The stereotype is that Asian parents expect us to be certain things: architects, engineers, doctors. You’ve pursued academia and writing. What have those conversations been like with your parents? My older brother became a medical doctor; he also went to Harvard and Stanford, so he set a very high bar. When I said I was going to get a doctorate, they were like, “Well, it’s not a medical doctorate, but at least it’s a doctorate.” Telling them I was a writer was just going too far, because there was no way to explain what a writer was in terms of a job or income or anything like that, so being a professor was my day job. The Pulitzer Prize changed all of that.
In financial terms, too? Absolutely. There’s a huge boost in book sales. And strangely enough, it opened up a whole new career for me – as a public speaker. I had to give a lot of interviews and speeches. And, as it turned out, I was actually pretty good at it. Which has been interesting because I grew up never saying a word.
In your writing, you interrogate – and mock – both capitalism and communism. Where does that leave you personally? I have a contradictory relationship with money because I really do believe that we should share the wealth. I’m all for that. Tax me more: I don’t have a problem with that. At the same time, being raised in a refugee bourgeois household, I also absorbed some bourgeois and capitalistic values. It’s a huge contradiction. But having been caught up in war and colonisation means I’m always trying to be self-critical. I have a lot of critical things to say about Vietnam, communism, America, capitalism and – in the novel The Committed – France and colonialism.
SEX
What misconceptions did you have about sex when you were growing up? What misconceptions didn’t I have? I grew up Catholic and Vietnamese. Both of them are conservative. Put them together, [you wind up] really conservative. I was basically f…ed up and very repressed. For a long time I had no language in either Vietnamese or English for any parts of the body. In fifth grade, this girl, my classmate, said “penis” to me and I was like, “What’s that?” So that is me and sex. I’m still recovering.

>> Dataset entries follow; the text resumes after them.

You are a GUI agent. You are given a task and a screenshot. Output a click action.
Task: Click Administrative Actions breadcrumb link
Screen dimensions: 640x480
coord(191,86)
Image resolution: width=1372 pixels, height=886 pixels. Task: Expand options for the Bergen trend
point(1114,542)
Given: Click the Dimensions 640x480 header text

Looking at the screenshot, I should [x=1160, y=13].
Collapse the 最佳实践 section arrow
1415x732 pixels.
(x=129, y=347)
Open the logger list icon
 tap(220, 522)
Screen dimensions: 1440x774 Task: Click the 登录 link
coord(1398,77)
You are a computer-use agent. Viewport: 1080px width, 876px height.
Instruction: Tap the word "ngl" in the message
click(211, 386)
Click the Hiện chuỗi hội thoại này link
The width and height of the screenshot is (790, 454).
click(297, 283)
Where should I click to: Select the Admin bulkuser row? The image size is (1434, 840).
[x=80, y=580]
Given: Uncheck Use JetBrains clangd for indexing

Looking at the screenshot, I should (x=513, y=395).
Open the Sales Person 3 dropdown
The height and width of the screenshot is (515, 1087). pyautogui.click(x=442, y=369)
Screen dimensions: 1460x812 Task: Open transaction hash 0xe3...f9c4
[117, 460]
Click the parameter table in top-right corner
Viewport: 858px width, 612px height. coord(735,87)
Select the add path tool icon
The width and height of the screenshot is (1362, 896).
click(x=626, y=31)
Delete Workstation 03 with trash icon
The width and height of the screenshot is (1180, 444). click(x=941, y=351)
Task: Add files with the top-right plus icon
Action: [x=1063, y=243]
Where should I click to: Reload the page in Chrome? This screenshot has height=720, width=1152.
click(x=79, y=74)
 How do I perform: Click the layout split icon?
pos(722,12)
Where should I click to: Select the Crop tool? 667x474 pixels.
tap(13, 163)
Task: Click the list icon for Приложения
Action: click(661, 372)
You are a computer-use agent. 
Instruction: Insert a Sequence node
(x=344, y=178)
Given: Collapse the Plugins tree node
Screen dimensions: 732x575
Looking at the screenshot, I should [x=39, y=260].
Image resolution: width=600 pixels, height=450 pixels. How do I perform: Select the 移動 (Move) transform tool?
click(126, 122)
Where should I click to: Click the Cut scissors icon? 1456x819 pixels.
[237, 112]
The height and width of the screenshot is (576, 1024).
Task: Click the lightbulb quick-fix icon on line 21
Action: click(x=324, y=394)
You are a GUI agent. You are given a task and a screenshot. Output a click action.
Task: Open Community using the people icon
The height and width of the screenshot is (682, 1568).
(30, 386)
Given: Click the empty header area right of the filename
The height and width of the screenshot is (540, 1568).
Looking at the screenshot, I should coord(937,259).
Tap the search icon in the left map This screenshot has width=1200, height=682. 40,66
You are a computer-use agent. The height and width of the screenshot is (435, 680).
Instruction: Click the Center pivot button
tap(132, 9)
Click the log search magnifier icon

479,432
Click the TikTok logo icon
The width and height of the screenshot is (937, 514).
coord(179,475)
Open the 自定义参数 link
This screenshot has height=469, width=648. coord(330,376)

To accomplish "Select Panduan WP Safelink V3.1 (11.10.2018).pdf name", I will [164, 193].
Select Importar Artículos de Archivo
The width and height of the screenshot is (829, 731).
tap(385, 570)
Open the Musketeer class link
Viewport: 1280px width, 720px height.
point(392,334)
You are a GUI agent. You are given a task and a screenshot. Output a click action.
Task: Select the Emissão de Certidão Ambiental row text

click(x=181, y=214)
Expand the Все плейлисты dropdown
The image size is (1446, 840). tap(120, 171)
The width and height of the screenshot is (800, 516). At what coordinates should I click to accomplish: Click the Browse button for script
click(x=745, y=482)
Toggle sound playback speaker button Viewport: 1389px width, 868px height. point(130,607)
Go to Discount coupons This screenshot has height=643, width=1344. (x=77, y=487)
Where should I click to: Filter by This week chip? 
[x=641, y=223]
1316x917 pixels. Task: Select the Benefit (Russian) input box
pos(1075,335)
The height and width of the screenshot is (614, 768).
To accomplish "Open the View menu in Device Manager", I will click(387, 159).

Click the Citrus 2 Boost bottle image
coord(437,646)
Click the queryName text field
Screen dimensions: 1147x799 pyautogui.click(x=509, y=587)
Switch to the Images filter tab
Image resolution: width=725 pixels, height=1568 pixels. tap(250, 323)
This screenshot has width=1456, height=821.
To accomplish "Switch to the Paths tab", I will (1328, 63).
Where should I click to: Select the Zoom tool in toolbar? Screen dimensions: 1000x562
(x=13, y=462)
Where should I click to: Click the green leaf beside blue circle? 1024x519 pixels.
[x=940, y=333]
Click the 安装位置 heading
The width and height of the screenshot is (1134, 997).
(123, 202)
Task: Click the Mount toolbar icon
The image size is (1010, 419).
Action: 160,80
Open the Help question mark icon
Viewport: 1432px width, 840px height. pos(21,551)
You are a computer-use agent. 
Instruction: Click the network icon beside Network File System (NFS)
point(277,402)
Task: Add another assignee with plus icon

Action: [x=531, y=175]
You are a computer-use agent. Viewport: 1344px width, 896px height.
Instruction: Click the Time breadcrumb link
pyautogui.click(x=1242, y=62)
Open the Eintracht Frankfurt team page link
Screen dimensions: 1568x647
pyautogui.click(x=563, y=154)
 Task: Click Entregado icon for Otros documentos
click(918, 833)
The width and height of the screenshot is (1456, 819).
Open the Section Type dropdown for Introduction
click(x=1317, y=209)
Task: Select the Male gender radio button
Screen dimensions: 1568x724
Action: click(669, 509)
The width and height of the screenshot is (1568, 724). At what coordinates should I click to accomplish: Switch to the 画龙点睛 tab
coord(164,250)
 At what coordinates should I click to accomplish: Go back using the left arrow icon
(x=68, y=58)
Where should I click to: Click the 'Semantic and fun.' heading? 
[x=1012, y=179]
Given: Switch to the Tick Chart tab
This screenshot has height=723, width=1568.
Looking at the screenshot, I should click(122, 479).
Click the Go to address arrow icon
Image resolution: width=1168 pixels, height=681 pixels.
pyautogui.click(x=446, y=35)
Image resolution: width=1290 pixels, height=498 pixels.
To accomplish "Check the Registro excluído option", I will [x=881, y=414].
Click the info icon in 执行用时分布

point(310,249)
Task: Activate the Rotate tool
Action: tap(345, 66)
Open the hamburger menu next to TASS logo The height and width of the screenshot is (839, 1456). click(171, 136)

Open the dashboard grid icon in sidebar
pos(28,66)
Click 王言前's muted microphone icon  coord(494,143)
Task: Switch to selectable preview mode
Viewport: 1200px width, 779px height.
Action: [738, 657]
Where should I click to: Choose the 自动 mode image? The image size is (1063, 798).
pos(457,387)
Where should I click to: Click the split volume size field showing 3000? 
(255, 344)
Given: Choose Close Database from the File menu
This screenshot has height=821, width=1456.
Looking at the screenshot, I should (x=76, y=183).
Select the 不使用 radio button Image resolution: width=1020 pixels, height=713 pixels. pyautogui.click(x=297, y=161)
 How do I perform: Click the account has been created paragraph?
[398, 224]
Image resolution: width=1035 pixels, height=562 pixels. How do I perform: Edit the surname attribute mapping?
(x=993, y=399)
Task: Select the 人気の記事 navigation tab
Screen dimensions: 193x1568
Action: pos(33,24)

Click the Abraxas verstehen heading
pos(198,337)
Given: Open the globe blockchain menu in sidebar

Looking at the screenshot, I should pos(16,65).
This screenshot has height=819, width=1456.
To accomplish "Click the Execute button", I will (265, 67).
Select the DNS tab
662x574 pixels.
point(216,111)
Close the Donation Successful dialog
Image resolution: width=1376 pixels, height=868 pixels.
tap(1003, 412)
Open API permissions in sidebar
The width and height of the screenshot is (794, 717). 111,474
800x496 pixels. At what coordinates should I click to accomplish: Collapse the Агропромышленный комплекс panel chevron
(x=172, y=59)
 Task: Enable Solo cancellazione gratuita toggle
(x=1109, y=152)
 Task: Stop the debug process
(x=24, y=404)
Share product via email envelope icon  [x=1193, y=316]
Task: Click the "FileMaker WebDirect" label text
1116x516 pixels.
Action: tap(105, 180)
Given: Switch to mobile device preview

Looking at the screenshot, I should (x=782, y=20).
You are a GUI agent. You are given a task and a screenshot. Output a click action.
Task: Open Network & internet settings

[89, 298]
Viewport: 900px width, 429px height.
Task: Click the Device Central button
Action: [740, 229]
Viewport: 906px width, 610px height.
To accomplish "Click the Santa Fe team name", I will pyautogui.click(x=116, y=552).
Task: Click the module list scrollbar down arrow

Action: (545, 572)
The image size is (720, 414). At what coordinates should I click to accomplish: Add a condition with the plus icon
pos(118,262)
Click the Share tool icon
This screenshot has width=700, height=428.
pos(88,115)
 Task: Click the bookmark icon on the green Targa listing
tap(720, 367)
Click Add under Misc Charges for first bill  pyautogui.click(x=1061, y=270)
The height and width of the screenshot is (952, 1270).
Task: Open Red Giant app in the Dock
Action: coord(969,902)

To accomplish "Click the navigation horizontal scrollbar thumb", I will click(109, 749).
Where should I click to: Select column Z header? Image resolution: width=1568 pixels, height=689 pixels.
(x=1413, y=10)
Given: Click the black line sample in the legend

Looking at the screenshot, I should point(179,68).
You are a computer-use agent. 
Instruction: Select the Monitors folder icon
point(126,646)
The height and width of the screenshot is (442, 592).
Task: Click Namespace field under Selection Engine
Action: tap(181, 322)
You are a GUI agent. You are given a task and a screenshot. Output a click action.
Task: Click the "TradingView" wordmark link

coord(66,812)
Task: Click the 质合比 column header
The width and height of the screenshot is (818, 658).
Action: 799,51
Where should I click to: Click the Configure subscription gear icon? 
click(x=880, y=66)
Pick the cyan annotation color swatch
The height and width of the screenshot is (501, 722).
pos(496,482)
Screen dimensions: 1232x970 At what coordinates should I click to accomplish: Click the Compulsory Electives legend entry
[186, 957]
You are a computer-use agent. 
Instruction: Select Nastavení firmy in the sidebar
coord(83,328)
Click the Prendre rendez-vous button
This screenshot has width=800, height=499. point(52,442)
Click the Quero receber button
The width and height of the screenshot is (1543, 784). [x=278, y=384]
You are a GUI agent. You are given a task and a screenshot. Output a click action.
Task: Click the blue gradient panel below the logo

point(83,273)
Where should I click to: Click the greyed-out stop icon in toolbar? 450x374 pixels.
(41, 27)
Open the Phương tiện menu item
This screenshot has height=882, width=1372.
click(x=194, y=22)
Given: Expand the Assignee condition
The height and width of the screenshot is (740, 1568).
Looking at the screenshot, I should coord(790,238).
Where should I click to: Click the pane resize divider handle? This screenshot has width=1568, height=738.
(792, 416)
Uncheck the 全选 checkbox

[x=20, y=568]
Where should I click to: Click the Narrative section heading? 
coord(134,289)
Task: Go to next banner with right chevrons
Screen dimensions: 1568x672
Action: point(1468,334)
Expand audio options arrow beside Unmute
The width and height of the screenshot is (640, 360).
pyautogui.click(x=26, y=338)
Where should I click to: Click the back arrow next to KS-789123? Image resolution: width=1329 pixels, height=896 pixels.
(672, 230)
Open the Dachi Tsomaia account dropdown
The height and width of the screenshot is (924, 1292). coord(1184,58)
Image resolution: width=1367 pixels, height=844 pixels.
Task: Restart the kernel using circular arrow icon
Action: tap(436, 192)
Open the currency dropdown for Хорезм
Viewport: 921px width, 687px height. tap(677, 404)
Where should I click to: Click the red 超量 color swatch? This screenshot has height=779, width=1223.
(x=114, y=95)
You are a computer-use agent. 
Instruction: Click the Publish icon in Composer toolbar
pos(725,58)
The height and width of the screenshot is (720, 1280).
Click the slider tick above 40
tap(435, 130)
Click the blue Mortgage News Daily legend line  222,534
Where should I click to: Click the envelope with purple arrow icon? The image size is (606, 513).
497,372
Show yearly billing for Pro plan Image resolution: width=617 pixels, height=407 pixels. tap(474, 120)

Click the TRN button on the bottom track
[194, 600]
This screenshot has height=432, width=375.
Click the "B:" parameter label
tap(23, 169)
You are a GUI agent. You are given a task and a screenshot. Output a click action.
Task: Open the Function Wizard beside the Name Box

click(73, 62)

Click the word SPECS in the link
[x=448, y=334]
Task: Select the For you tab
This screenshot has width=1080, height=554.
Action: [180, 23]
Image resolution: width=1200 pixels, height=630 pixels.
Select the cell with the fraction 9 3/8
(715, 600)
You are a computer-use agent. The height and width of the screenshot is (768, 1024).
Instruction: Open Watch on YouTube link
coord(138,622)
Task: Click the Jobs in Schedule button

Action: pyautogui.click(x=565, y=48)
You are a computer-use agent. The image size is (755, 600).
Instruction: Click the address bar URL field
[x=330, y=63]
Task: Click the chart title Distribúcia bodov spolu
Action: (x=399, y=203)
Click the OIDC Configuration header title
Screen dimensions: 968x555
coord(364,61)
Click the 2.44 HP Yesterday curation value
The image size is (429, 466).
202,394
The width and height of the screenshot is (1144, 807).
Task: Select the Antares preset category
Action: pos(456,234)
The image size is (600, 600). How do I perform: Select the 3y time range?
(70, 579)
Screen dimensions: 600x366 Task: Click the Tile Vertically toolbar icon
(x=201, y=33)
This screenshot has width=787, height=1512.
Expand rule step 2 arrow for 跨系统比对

Did you feel attractive growing up? Attractive? No, I felt ugly. I started wearing glasses in the second grade. I went to Catholic school and had very few clothes outside the Catholic school uniforms. Looking at my pictures, I could say I was reasonably cute until about sixth grade, then adolescence hit and it just got ugly – real bad. That whole childhood insecurity has never gone away. On the one hand, people say positive stuff about my appearance; inside, I’m like, “Mmm, not true.”
What does it take to write a good sex scene? Not overdoing it. Being conscious of the language. Not being utterly male-centred, if you happen to be a man or masculine. Not being too vulgar. Don’t be too florid. And humour always helps. Frankly, I think that my sex scene in The Sympathizer – where my narrator loses his virginity to a squid – is a great sex scene. You don’t see it coming, and people don’t forget it.